Dataset records:
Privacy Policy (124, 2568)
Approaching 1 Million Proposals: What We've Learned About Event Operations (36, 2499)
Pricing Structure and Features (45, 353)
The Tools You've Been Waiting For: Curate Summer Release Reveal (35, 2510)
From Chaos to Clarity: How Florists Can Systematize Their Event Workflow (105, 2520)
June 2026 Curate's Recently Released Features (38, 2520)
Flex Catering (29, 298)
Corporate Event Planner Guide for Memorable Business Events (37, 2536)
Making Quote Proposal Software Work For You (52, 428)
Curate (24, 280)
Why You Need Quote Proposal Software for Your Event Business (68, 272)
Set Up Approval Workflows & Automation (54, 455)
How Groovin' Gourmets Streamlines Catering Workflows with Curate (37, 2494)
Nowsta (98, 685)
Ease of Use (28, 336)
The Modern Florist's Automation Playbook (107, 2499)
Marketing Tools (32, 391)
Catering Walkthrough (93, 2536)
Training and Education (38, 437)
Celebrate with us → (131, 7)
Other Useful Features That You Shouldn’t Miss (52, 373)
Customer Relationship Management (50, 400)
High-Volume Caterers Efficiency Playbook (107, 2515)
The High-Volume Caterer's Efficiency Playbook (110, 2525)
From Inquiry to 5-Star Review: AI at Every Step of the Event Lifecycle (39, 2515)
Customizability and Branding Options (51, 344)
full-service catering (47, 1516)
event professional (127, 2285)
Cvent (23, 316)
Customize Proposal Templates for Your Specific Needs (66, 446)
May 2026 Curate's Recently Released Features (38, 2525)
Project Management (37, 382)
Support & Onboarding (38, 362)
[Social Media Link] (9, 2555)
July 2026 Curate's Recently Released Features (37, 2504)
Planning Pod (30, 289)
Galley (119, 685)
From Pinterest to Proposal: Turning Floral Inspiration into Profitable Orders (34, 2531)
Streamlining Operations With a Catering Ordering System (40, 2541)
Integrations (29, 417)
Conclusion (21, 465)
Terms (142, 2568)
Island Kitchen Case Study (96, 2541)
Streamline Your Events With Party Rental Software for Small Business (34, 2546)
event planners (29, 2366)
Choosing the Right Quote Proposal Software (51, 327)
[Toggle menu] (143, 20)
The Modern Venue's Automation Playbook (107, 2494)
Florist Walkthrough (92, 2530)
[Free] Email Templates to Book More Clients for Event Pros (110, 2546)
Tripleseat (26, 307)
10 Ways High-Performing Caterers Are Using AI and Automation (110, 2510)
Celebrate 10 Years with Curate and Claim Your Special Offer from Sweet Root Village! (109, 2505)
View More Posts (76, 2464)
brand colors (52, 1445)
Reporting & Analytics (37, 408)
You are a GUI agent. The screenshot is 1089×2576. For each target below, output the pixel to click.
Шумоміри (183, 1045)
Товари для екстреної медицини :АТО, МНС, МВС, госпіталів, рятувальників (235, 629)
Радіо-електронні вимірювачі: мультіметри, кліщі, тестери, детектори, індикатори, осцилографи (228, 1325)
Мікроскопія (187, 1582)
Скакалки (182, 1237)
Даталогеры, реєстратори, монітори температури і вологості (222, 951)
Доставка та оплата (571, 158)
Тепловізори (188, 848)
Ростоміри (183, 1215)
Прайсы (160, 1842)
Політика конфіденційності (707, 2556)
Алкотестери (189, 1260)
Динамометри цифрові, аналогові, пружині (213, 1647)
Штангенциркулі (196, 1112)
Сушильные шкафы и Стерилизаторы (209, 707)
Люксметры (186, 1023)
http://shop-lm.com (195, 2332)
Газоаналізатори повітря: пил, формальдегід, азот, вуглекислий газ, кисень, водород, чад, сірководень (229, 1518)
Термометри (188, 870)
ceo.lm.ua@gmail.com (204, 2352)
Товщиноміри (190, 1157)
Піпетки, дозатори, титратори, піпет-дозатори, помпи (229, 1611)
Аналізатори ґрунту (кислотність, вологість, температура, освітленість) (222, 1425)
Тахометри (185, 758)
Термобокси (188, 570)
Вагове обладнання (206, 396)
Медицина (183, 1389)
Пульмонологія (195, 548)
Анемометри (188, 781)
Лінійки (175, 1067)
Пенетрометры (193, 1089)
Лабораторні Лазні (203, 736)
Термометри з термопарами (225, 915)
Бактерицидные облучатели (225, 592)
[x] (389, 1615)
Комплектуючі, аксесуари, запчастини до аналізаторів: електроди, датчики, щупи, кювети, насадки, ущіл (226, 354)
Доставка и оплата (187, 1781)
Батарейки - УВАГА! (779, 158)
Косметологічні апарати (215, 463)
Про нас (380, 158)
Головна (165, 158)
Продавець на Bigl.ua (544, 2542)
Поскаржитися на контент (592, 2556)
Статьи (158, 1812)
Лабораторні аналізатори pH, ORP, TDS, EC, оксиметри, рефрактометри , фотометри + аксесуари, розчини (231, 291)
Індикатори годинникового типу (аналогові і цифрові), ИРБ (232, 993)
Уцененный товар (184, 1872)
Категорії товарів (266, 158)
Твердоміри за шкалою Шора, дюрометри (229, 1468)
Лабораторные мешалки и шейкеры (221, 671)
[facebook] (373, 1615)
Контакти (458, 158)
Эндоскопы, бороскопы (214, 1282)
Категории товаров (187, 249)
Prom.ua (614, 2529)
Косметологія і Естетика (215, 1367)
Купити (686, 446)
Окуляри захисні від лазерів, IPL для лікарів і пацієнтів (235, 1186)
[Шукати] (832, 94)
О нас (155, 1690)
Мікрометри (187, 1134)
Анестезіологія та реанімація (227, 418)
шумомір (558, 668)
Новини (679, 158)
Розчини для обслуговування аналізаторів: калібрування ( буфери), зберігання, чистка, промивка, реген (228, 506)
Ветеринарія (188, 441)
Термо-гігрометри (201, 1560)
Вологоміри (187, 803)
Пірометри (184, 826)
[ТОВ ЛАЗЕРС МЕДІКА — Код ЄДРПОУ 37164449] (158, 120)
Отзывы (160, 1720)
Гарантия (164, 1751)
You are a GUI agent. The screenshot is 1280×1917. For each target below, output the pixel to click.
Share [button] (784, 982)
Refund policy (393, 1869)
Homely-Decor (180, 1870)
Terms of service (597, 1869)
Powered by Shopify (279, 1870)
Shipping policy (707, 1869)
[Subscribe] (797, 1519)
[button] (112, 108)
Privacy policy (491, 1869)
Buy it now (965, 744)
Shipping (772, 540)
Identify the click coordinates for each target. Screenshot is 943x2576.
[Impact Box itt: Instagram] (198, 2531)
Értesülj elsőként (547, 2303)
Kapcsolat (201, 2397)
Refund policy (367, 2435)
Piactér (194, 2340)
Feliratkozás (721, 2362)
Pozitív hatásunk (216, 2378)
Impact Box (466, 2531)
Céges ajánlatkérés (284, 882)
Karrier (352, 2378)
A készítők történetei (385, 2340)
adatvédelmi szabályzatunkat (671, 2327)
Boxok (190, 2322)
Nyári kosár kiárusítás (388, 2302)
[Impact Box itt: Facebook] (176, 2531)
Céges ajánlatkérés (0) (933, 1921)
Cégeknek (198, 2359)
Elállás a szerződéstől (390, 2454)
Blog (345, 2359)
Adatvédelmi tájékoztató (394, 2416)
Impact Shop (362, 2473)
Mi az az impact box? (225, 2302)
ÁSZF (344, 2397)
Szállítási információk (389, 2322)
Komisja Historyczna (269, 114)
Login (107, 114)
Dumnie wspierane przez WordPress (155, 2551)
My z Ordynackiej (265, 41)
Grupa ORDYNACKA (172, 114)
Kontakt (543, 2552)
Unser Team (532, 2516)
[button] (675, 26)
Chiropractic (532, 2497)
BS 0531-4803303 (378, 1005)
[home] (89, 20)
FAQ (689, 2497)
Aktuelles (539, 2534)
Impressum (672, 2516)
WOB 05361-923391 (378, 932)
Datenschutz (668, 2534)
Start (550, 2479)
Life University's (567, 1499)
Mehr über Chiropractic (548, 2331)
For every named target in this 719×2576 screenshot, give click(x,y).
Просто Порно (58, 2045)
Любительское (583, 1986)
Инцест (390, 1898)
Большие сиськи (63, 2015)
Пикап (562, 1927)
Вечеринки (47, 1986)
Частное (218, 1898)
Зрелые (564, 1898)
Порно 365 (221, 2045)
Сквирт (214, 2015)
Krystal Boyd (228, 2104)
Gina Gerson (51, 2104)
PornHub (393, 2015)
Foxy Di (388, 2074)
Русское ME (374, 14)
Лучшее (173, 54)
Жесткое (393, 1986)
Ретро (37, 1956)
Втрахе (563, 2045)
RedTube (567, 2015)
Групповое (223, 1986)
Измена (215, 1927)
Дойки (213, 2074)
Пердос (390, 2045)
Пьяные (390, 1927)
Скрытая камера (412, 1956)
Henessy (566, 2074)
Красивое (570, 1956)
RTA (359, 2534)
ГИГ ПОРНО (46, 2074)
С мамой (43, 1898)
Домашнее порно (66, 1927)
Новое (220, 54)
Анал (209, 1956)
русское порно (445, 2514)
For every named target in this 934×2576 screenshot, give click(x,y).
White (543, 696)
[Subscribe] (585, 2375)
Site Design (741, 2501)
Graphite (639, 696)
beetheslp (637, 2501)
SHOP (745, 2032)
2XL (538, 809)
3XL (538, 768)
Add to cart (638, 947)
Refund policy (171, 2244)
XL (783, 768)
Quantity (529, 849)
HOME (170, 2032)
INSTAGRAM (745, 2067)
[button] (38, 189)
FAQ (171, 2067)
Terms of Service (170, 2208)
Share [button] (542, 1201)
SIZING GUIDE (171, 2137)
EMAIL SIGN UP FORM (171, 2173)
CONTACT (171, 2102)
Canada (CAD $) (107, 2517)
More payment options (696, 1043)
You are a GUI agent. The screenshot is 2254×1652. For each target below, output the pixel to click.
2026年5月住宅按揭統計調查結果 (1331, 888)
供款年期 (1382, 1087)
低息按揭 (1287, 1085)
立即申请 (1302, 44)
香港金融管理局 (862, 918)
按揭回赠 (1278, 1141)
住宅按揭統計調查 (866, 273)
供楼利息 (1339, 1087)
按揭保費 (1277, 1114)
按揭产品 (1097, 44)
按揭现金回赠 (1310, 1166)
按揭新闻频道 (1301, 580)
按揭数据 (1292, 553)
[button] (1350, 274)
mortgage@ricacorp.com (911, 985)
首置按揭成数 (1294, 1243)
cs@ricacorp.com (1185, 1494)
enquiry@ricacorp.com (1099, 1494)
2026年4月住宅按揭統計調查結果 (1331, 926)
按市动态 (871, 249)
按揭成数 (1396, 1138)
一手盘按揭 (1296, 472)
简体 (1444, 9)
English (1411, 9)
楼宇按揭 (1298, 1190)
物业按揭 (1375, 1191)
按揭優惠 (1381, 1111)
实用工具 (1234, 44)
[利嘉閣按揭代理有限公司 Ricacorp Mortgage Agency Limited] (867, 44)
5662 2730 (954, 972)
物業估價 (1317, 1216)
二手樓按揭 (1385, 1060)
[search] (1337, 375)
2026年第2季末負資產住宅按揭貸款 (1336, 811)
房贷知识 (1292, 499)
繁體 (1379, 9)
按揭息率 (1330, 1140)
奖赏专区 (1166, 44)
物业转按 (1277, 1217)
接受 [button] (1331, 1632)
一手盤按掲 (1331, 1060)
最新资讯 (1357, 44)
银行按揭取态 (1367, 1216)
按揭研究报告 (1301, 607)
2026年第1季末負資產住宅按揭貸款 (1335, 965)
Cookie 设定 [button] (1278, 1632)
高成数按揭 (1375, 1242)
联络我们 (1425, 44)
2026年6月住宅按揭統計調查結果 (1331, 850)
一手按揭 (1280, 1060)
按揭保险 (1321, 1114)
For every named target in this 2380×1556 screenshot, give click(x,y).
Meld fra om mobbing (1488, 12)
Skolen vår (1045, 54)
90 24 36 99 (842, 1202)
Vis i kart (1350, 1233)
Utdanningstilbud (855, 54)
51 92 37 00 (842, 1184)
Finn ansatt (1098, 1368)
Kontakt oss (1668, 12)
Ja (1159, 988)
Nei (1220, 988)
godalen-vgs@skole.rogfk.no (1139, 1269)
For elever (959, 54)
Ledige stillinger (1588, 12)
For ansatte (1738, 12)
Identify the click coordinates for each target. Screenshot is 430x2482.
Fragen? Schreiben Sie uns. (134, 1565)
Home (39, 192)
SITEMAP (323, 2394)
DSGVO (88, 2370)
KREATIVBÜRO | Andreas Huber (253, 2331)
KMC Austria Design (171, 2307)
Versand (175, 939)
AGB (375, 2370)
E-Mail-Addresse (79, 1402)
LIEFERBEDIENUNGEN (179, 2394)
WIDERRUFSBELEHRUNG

Task to complete: Your task is to restate, word for word, only those lines above that fall between the line holding "2026年第1季末負資產住宅按揭貸款 (1335, 965)" and the line holding "LIEFERBEDIENUNGEN (179, 2394)", inclusive.

Task result:
2026年第1季末負資產住宅按揭貸款 (1335, 965)
Cookie 设定 [button] (1278, 1632)
高成数按揭 (1375, 1242)
联络我们 (1425, 44)
2026年6月住宅按揭統計調查結果 (1331, 850)
一手按揭 (1280, 1060)
按揭保险 (1321, 1114)
For every named target in this 2380×1556 screenshot, give click(x,y).
Meld fra om mobbing (1488, 12)
Skolen vår (1045, 54)
90 24 36 99 (842, 1202)
Vis i kart (1350, 1233)
Utdanningstilbud (855, 54)
51 92 37 00 (842, 1184)
Finn ansatt (1098, 1368)
Kontakt oss (1668, 12)
Ja (1159, 988)
Nei (1220, 988)
godalen-vgs@skole.rogfk.no (1139, 1269)
For elever (959, 54)
Ledige stillinger (1588, 12)
For ansatte (1738, 12)
Identify the click coordinates for each target. Screenshot is 430x2482.
Fragen? Schreiben Sie uns. (134, 1565)
Home (39, 192)
SITEMAP (323, 2394)
DSGVO (88, 2370)
KREATIVBÜRO | Andreas Huber (253, 2331)
KMC Austria Design (171, 2307)
Versand (175, 939)
AGB (375, 2370)
E-Mail-Addresse (79, 1402)
LIEFERBEDIENUNGEN (179, 2394)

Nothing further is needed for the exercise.